Redefining "normal"

As I've attempted to explain - epilepsy is a condition which imposes itself on people's lives - but the way it impacts people is not unlike other health problems. For instance, facing my new reality - coupled with the increase in my medication - helped to send me into an emotional spiral. When I went to see the psychiatrist for the first and only time, we listed all the factors in my life that could cause depression, and without the medication as a factor, there were plenty of circumstances that would make me vulnerable to depression. The diagnosis alone was a major set back to me - and many people who are diagnosed with epilepsy need counseling as a result. Consider this: a person basically has to redefine "normal." I had to accept that the routine "panic attacks" that I'd been having for years were actually abnormal - in other words, what I thought was something manageable and simple now became this persistent, complex problem.

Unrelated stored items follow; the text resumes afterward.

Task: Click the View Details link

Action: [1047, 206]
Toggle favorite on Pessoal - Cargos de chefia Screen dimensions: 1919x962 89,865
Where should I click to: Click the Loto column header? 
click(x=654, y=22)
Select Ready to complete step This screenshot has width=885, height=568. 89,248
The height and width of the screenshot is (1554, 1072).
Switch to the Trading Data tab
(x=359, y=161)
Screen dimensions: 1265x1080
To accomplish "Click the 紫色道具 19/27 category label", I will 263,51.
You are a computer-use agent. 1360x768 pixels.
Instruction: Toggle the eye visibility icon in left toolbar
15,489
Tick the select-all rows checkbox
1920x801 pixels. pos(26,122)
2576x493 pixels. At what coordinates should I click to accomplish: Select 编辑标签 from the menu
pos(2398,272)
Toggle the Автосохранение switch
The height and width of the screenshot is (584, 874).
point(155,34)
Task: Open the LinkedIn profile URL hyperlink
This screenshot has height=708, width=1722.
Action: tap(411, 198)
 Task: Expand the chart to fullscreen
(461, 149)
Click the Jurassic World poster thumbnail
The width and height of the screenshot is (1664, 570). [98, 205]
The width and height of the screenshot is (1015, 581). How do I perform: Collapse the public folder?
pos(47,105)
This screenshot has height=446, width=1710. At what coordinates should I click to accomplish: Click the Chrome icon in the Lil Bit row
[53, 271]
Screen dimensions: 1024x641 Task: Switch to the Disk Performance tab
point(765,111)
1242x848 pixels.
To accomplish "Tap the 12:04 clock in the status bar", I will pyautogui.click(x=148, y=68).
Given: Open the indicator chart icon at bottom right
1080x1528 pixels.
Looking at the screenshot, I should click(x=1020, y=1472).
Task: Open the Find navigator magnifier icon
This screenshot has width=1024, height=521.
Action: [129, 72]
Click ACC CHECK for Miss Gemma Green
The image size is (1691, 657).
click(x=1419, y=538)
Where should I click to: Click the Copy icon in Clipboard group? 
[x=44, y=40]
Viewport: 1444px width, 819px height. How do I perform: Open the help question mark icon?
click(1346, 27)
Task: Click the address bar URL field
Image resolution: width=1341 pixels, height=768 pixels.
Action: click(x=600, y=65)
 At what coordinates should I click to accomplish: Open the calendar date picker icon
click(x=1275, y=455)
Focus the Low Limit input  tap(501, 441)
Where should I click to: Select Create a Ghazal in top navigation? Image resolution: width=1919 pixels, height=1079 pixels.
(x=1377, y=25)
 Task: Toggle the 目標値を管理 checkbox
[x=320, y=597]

Facing the fact that I had been having seizures since I was 16 and didn't realize it was a major milestone in my life.

The Epilepsy Foundation is an amazing organization that reaches out to epileptics from all different backgrounds. They hold support group meetings once a month. I remember the first meeting I ever tried going to - I had to really psych myself up for it. I was nervous, anxious, and emotional up until the moment we pulled into the parking lot - only to see that the meeting had been canceled due to construction. I couldn't have been more disappointed, and that disappointment came out as a rolling of my eyes and a shrug, as if I were saying, "Of course its canceled - the world hates me, after all." I handled many of my problems this way while I was in the middle of the depression - I felt that I'd lost everything already, so why not take more from me while I'm still down? This was how the depression affected me. I picked fights with my family and fiance, and I'd cry for hours every Saturday. I'm still puzzled as to why I'd sink to my lowest points on Saturday - all I know is that my fiance was the only one I'd allow near me while I'd cry. We even had a system. I'd be on the floor, sobbing, and he'd be sitting near me, patting my back, waiting for the tears to stop. When they finally did, I'd have no explanation for my brokenness.

Each day for the first three months was the same: I'd wake up around 10:30, take my medication, curl up on the recliner, and flip through the channels. About 75% of my time was spent in front of the television - and I've never been such a couch potato in my life. I'd say at least two months were like this - and when I wasn't watching television, I'd be on the computer. The slink into this lifestyle wasn't immediate, though. For my first few weeks home, I was emotional, but doing all right. I even went to church with my family and went to my friend's weddings - trying to maintain as much normalcy as possible. Yet, I can't talk about this time without bringing up something that is a little uncomfortable.

My family has been attending the same church since I was 12, and my mom holds a position on staff. Basically, everyone knows me; and everyone knew about my seizures. There were some people who treated me like they would any other day - but then there were some who acted awkwardly or didn't know what to do or say when I was in front of them. My attitude eventually became, "If you don't want to know, don't ask," but of course, I'd never say that outloud. I almost found it entertaining to watch people stumble over their words - I mean, if I'd been in their shoes, I wouldn't have known what to say, either. After a couple of visits to church, though, with people looking at me in that concerned way - never mind that I'd just graduated college and written my first novel - I decided never to go back. I don't blame anyone for not knowing what to say - but I didn't like being looked at as "the girl who had the seizures," because there's more to me than being epileptic, after all. I'll admit it: my pride took a hit.

Of course, I didn't know right away that I was epileptic. Although epilepsy is defined as "one or more unprovoked seizures," the doctors found that I had an infection the day of the seizures, so their first thought was that the infection lowered my seizure threshold and provoked the seizures. However, after I'd been home a few days, I dared to get on the computer and research the E word myself. I'd read a couple of articles on epilepsy, and I remember how the tears rolled down my face as I realized that I was indeed, epileptic. I didn't need a doctor's diagnosis, but we eventually got three doctors to confirm adamantly that I have epilepsy. I was filled with anxiety over all the theories made about epilepsy, particularly, women and epilepsy. There's no way to determine what in my genetic makeup has affected my neurological health - and there's no way to decide what triggers my seizures, although I believe my trigger is stress. I put two and two together: my seizures increased while in my final year in college - the busiest and most exciting year of my life - which would explain the increase in seizure activity.

I've brought up many different points in this blog - but remember, its all from the mind of a girl whose lived it. If there's anyway to sum all of it up: newly diagnosed epileptics need time, understanding, encouragement, and lots of tissues. Be sensitive to people who are facing difficult health issues, because most of the time things will be said or done that would not normally be said or done by them. Its hard to redefine normal.